PPC Programs Can Cannibalize Organic ClicksMany search engine marketers think they don't need to account for organic listing position when making pay-per-click buys, either because no relationship exists between the two or the relationship is one of simple, positive reinforcement.
This seemingly unlikely belief is supported eagerly by many in the industry with an interest in perpetuating an attitude conducive to maximum spending. In a recent study with a Fortune 1000 client, which for confidentiality purposes we'll call "Company X," we tested this cozy assumption. The results were startling.
Our test client was in an excellent position to conduct a study on organic cannibalization: high market share, a strong brand, a longstanding Internet presence and an aggressive ongoing PPC campaign. It had a multiplicity of listings that shared PPC and natural exposure.
Last summer, Company X's PPC program was generating tens of thousands of visits a month. The company also was well represented in natural search, particularly for brand names.

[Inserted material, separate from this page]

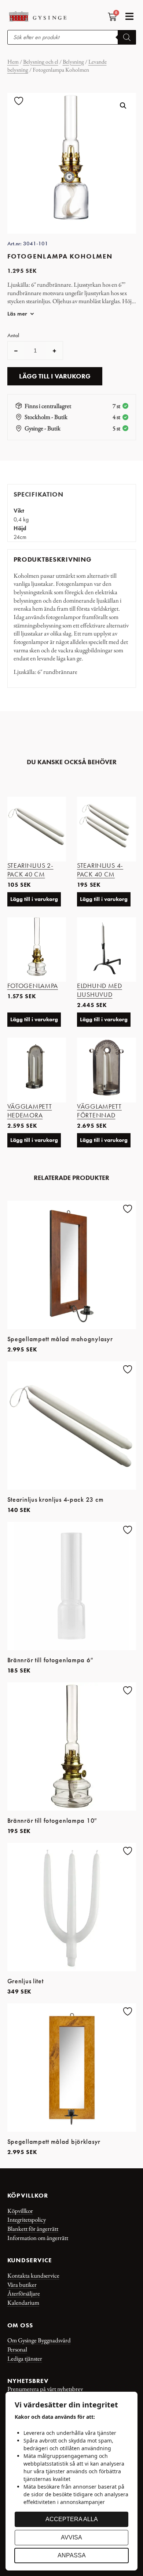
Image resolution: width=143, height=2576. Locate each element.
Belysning (73, 61)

To perform the study, Company X went "dark" for 10 days after a sustained buying effort, measuring the paid and organic traffic for 10 days before the dark period and comparing this - engine by engine and keyword by keyword - with the organic traffic during the dark period.

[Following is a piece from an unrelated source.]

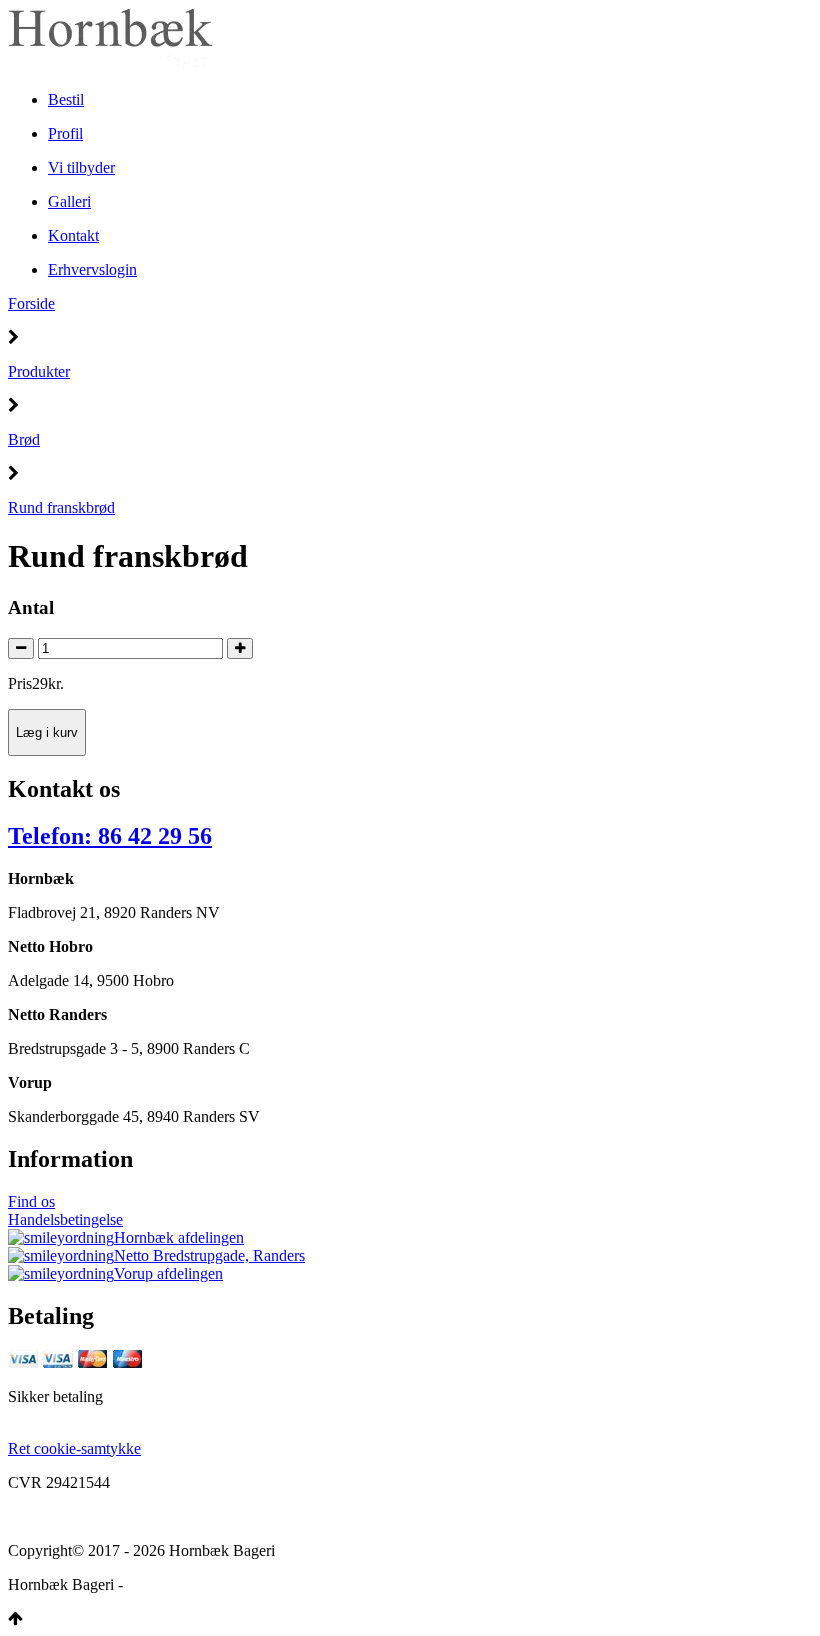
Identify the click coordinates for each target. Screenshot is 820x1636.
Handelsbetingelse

No significant changes were made to the Web site during these two periods. There were no big changes in factors like outside campaigns or major company news. Finally, overall traffic to the site on other sources was tracked to ensure that it stayed constant.
A summary of traffic is in the above chart.
In the 10-day "light" period, the site drew 28,000 visits, of which just over 50 percent were from natural listings. In the dark period - with other traffic very slightly down - organic visits were up to nearly 20,000. This means that its PPC program was providing incremental traffic (a 41 percent lift over organic traffic alone). However, it is also cannibalizing organic traffic. Depending on engine, anywhere from 20 percent to 50 percent of all PPC clicks would have been delivered organically.
Think of it this way: If this company is paying MSN $1 per click, its actual cost is $2 per incremental click. This is a dramatic difference when it comes to evaluating PPC effectiveness and internal PPC optimization. This does not mean that buying cannibalized words is always bad. If the initial cost was low enough, then the incremental cost still may be viable.
Not only were there profound (and consistent) differences by engine, but there were significant differences by keyword. And the most important variable in the degree of cannibalization turned out to be - no surprise - organic position. The higher the organic position, the more likely cannibalization was to occur. It was difficult to study the impact of paid position, because this site was almost always in the top two slots.
Because cannibalization varies by engine (with organic position held constant) and by position, the study suggests that a one-engine-fits-all strategy simply won't work. Not only is organic strength quite different by engine, but the layout and habits of engines influenced the degree to which PPC and organic listings interacted.
If you have a significant natural presence, chances are you're not optimizing your campaign. The worst-case scenario is if you're using machine optimization and not taking account of organic cannibalization. Such a system would be very efficient at steering dollars into terms whose apparent (but not real) incremental cost is artificially lowered by organic cannibalization.
Plenty of people will give you the wholly self-interested "industry" point of view. But the best direct marketers know that there is no substitute for the relentless pursuit of measurement and incremental improvement. Though companies with different brands, different costs to buying brand words, different organic strengths and different product names will perform differently, this company's experience suggests that you ignore organic placement at your peril.